• [SHORT TASK A]: Please summarize the excerpt on the OCR-A font in two sentences.
• [SHORT TASK B]: Translate this sentence from the OCR-A font excerpt into Spanish: "For a computer to use a font, each glyph must be assigned a code point in a character set."

• [EXCERPT PROVIDED]:
---------------
Although optical character recognition technology has advanced to the point where such simple fonts are no longer necessary, the OCR-A font has remained in use. Its usage remains widespread in the encoding of checks around the world. Some lock box companies still insist that the account number and amount owed on a bill return form be printed in OCR-A. Also, because of its unusual look, it is sometimes used in advertising and display graphics.

Notably, it is used for the subtitles in films and television series such as Blacklist and for the main titles in The Pretender. Additionally, OCR-A is used in the titles and subtitles for the films 13 Hours: The Secret Soldiers of Benghazi and Hoppers (film). It was also used for the logo, branding, and marketing material of the children's toy line Hexbug. It was also noticeably used in The Matrix and its respective sequels as its end credits font aswell as appearing in Agent Smith’s binder during the interrogation scene in the 1999 film.

==Code points==
A font is a set of character shapes, or glyphs. For a computer to use a font, each glyph must be assigned a code point in a character set. When OCR-A was being standardized the usual character coding was the American Standard Code for Information Interchange or ASCII. Not all of the glyphs of OCR-A fit into ASCII, and for five of the characters there were alternate glyphs, which might have suggested the need for a second font. However, for convenience and efficiency all of the glyphs were expected to be accessible in a single font using ASCII coding, with the additional characters placed at coding points that would otherwise have been unused.
---------------
• [DATA SHOWN]:

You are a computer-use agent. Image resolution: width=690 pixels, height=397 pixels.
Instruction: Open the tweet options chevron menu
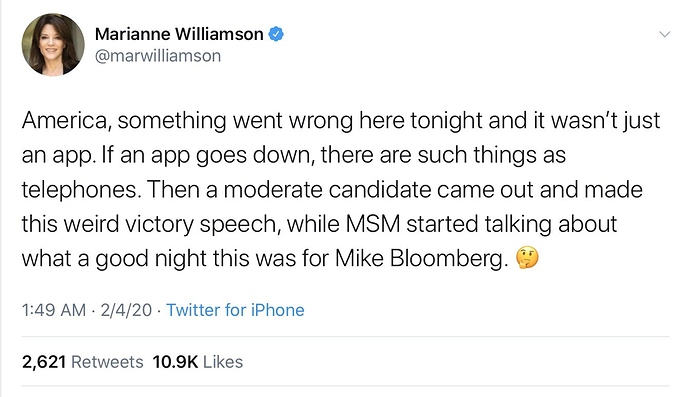(664, 34)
---------------
• [COMPLETE RESPONSE A]: Although optical character recognition no longer needs such simple fonts, OCR-A is still widely used to encode checks around the world and on some bill return forms, and its unusual look has brought it into advertising, display graphics, the Hexbug toy branding, and the titles, subtitles, and credits of films and television series. Because not all of its glyphs fit into ASCII and five characters had alternate glyphs, all of the glyphs were expected to be accessible in a single ASCII-coded font, with the additional characters placed at code points that would otherwise have gone unused.

• [COMPLETE RESPONSE B]: Para que una computadora pueda usar una fuente, a cada glifo se le debe asignar un punto de código en un conjunto de caracteres.